Raymond James Citing limited near-term prospects for cannabis reform south of the border, Raymond James analyst Rahul Sarugaser lowered his recommendation for Village Farms International Inc. to “market perform” from “outperform” ahead of the March 9 release of its fourth-quarter 2022 financial results.
“While VFF’s Canadian cannabis operation, Pure Sunfarms, continues its impressive trajectory of profitable growth — No. 2 LP by market share during 4Q22 , second only to TLRY, which today sports a market cap 17 times that of VFF — we continue to see VFF’s fresh produce and U.S. CBD operations dragging on profitability, as they have been since 1Q22, pulling VFF’s consolidated earnings into EBITDA-negative territory every quarter hence,” he said. “So, while Pure Sunfarms continues to outperform in the Canadian market—driving +EBITDA since its inception — and began shipping cannabis internationally during 1Q23, we cannot ignore the real challenges facing VFF’s fresh produce business (cost inflation + inflexible customer set) and U.S. CBD business.”
Mr. Sarugaser thinks investors should be increasing concerned with the Vancouver-based company’s ability to “withstand the macro-driven losses on its produce business to realize its option on U.S. cannabis legalization.”
“Increasing cash flow from Canadian cannabis should help, so should proceeds from the company’s recent US$25-million raise (plus the option of U.S. greenhouse asset sale-leasebacks), but the market will need clarity on when the produce business will return to breakeven performance before it begins giving VFF credit for its very successful cannabis business (we still view VFF as one of the strongest operators in Canadian cannabis, and one of the 4 or 5 groups that will ultimately supply cannabis material for approximately 80 per cent of Canadian consumers),” he said. “Beyond this, supposing cannabis reform becomes a presidential election issue, material setbacks in U.S. cannabis reform have pushed the time horizon for VFF to convert its Texas-based greenhouses from vegetable to cannabis plant production out to mid-2024, at earliest, in our view.
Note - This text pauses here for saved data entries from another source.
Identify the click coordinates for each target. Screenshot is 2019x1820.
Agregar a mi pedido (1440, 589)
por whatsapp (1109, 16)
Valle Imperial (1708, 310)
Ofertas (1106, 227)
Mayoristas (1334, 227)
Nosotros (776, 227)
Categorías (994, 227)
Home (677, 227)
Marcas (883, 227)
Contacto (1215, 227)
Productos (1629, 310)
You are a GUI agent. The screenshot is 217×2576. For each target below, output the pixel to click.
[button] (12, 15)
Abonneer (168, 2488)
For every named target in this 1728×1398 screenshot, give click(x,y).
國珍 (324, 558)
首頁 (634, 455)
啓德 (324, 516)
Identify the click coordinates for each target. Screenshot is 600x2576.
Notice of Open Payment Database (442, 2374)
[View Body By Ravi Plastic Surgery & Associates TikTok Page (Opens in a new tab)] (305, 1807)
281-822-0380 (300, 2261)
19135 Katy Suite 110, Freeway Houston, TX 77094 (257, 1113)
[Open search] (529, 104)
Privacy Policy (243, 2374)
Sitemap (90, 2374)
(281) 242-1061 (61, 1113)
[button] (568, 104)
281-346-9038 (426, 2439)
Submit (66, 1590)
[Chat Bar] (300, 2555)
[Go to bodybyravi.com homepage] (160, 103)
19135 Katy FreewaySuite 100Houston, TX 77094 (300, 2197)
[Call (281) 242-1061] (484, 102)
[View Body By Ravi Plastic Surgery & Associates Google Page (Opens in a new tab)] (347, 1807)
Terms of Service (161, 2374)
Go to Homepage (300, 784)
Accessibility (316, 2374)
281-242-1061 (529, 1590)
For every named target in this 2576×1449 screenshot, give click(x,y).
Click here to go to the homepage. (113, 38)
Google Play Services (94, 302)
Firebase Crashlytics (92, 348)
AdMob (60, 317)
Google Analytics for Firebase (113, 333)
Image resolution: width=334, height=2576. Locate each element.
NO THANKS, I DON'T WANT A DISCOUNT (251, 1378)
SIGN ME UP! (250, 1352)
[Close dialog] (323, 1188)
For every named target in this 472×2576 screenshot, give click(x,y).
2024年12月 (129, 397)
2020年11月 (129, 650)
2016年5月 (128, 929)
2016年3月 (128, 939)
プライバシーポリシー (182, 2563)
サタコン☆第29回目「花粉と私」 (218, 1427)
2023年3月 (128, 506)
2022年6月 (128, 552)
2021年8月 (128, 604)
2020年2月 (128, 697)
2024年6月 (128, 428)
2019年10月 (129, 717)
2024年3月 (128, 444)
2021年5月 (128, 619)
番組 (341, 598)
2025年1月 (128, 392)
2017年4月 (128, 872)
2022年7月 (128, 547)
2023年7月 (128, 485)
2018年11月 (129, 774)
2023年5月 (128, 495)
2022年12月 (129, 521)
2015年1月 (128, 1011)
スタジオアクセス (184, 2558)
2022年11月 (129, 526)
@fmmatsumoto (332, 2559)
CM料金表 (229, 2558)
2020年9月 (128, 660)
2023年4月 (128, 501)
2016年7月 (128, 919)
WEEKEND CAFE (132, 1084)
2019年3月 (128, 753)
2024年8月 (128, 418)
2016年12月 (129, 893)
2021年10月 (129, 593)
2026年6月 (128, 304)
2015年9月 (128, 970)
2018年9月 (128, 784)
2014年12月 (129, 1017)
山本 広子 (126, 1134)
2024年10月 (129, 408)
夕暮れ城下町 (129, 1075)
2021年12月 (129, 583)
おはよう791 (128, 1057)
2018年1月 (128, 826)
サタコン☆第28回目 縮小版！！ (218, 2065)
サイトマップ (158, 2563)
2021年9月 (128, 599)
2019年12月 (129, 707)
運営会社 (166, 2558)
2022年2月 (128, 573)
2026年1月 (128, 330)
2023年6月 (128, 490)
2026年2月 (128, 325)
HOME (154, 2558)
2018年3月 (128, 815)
“In light of a challenging macro (persistent inflation, growth names out of favor), prolonged timelines around U.S. cannabis reform, profitability challenges affecting businesses that drive more than 50 per cent of VFF’s Rev., relatively limited cash, and a shareholder base still smarting from the dilution brought about by VFF’s US$25-million unit offering, we acknowledge the significant overhang on this stock, and believe it will move sideways until one or more of these issues resolve; as such, we reduce our rating.”
After updating his financial projections and incorporating the dilution brought by its recent US$25-million equity offering, Mr. Sarugaser cut his target for Village Farms shares to US$2.50 from a previous Street-high of US$11. The average is US$4.46.